• Your assignment:
Below are the records; copy out every line that holds the word "computer".

(The input begins)

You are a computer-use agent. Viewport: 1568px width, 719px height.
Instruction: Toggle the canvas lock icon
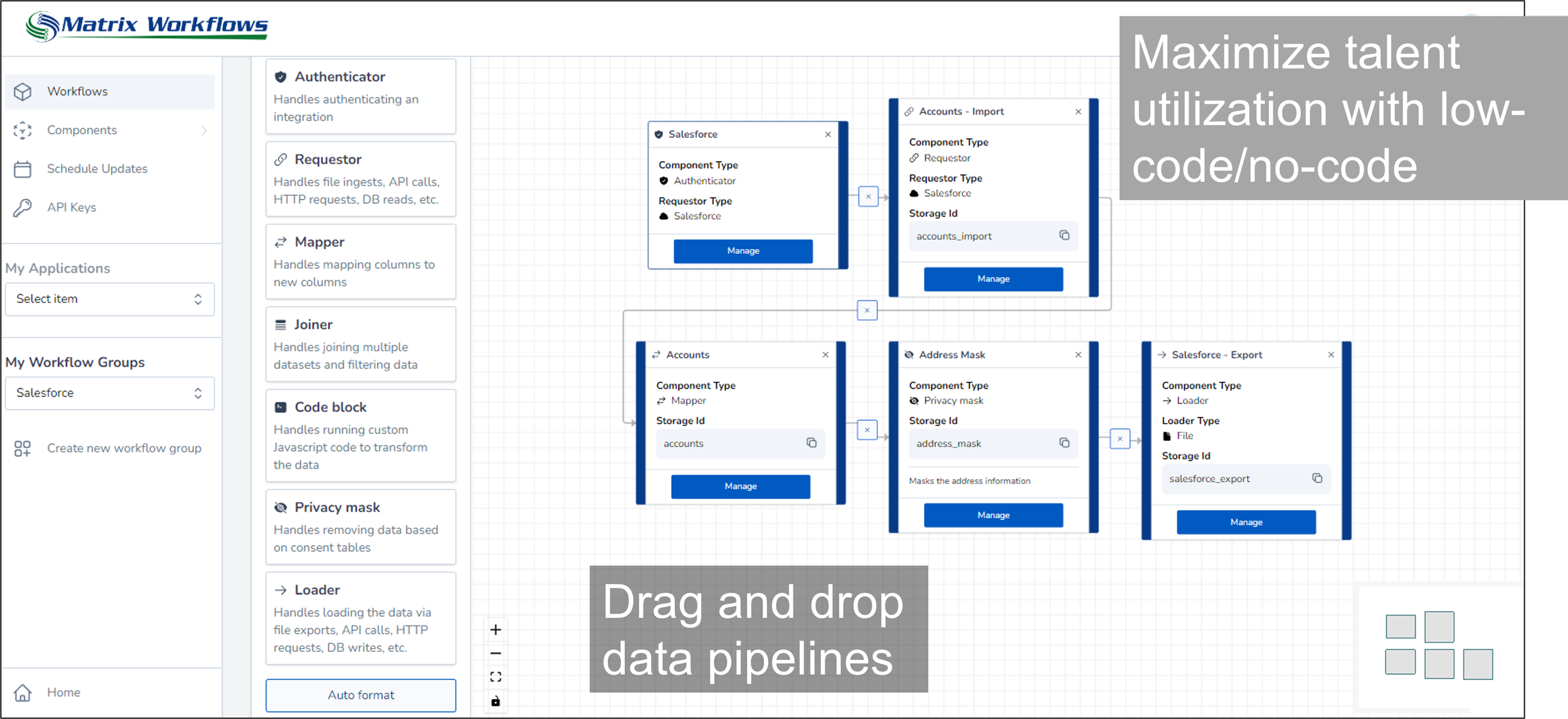point(495,701)
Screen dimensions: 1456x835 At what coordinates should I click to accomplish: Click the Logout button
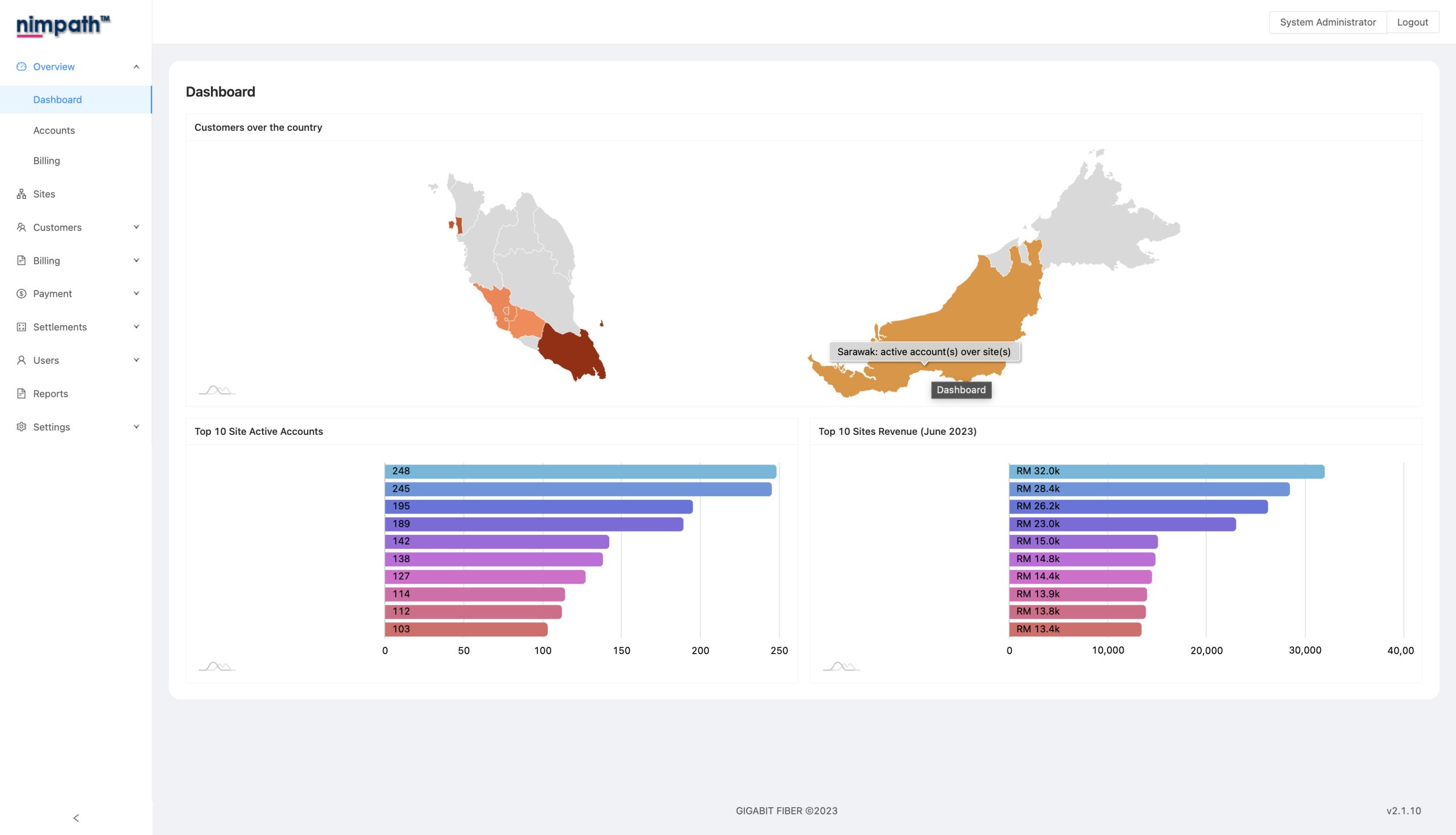[1412, 22]
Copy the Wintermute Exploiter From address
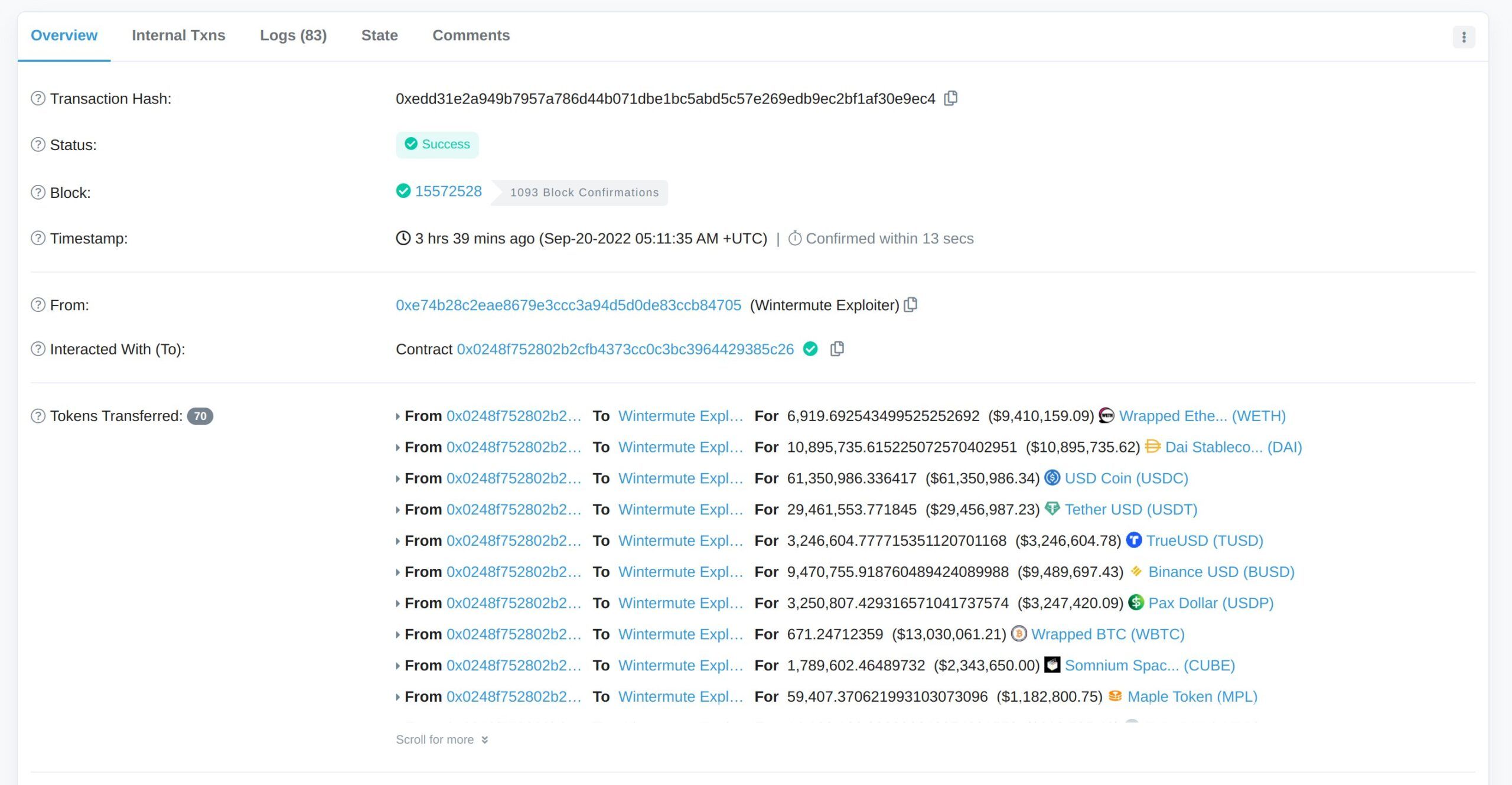1512x785 pixels. [x=911, y=305]
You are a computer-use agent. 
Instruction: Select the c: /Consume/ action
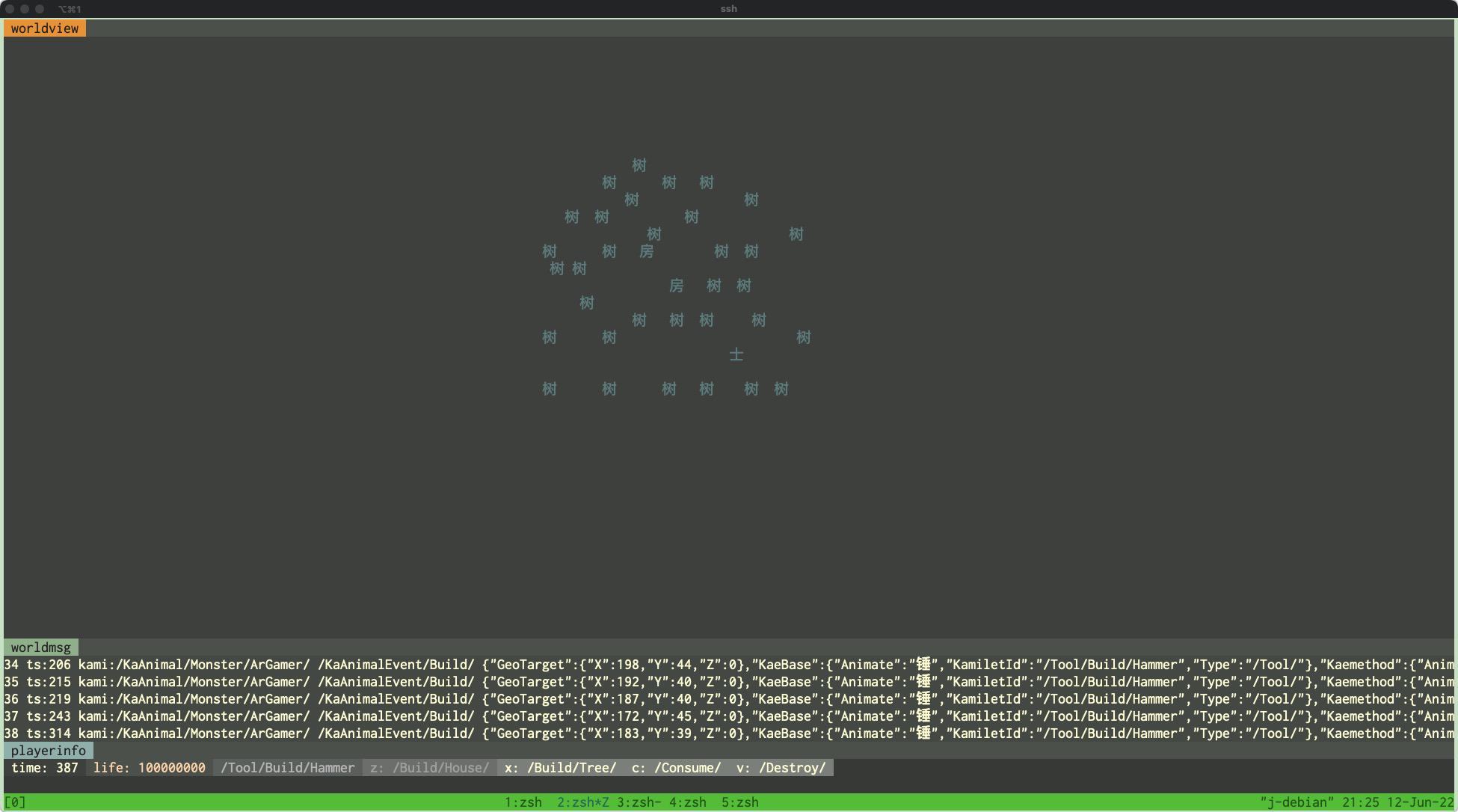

(The input ends)

• Written answer:
You are a computer-use agent. Viewport: 1568px width, 719px height.
You are a computer-use agent. 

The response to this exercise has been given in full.